Food choices matter in weight control
Potatoes, sugary soft drinks among biggest sources of added pounds
By Nathan Seppa
If there was ever any suggestion that French fries are good for you, it’s now dispelled in stark detail. An analysis of data from three lengthy surveys that assigns actual pounds of weight gain to foods finds that fries, sodas and several other guilty pleasures are among the most potent waist expanders.
On the bright side, researchers attribute weight loss to eating yogurt, fruit, nuts and vegetables. The report appears in the June 23 New England Journal of Medicine.

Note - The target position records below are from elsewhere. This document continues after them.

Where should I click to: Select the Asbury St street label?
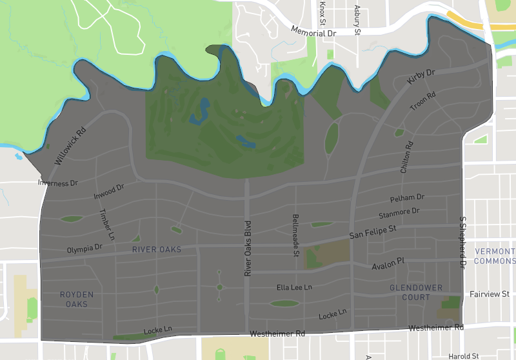[357, 17]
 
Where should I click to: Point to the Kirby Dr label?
[422, 77]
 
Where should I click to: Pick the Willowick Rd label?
[70, 146]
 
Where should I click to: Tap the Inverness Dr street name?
[57, 183]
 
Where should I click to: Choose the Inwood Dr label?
[108, 192]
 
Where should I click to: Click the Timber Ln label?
[106, 223]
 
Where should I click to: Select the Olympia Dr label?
[84, 248]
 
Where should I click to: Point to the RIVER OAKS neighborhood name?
[157, 249]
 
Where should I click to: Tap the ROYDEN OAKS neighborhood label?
[77, 299]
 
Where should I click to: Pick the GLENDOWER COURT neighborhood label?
[416, 293]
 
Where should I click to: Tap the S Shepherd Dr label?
[462, 241]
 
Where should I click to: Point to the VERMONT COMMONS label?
[495, 256]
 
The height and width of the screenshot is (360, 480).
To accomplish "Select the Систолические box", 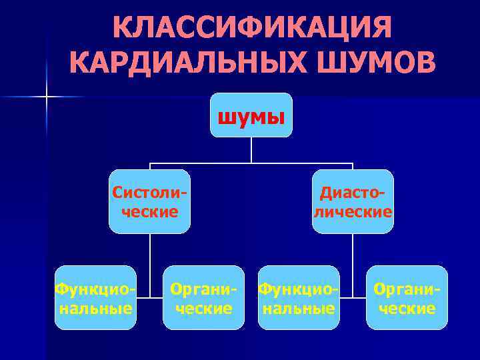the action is point(149,201).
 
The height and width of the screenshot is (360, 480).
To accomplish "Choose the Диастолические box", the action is point(353,201).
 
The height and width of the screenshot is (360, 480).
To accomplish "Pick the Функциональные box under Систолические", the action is point(95,297).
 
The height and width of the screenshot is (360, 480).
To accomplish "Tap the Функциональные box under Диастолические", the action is point(299,297).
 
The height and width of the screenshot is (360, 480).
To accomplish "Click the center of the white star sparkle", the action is point(47,97).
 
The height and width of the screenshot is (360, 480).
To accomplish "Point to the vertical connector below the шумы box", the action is point(251,150).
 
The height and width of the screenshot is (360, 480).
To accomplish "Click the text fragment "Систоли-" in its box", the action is point(149,193).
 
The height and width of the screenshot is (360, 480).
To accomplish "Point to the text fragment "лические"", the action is point(353,211).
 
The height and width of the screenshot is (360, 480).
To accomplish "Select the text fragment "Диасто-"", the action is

“Conventional wisdom often recommends ‘everything in moderation’ with a focus only on total calories consumed, rather than the quality of what is consumed,” says study coauthor Dariush Mozaffarian, a cardiologist at Harvard Medical School and Brigham and Women’s Hospital in Boston. “Our results demonstrate that the quality of the diet — the types of foods and beverages that one consumes — are strongly linked to weight gain.”
Mozaffarian and his colleagues combined data from three long-term surveys conducted between 1986 and 2006 that included more than 22,000 men and nearly 100,000 women. The weight, diet and lifestyle information collected in those surveys enabled the researchers to calculate an effect for specific foods.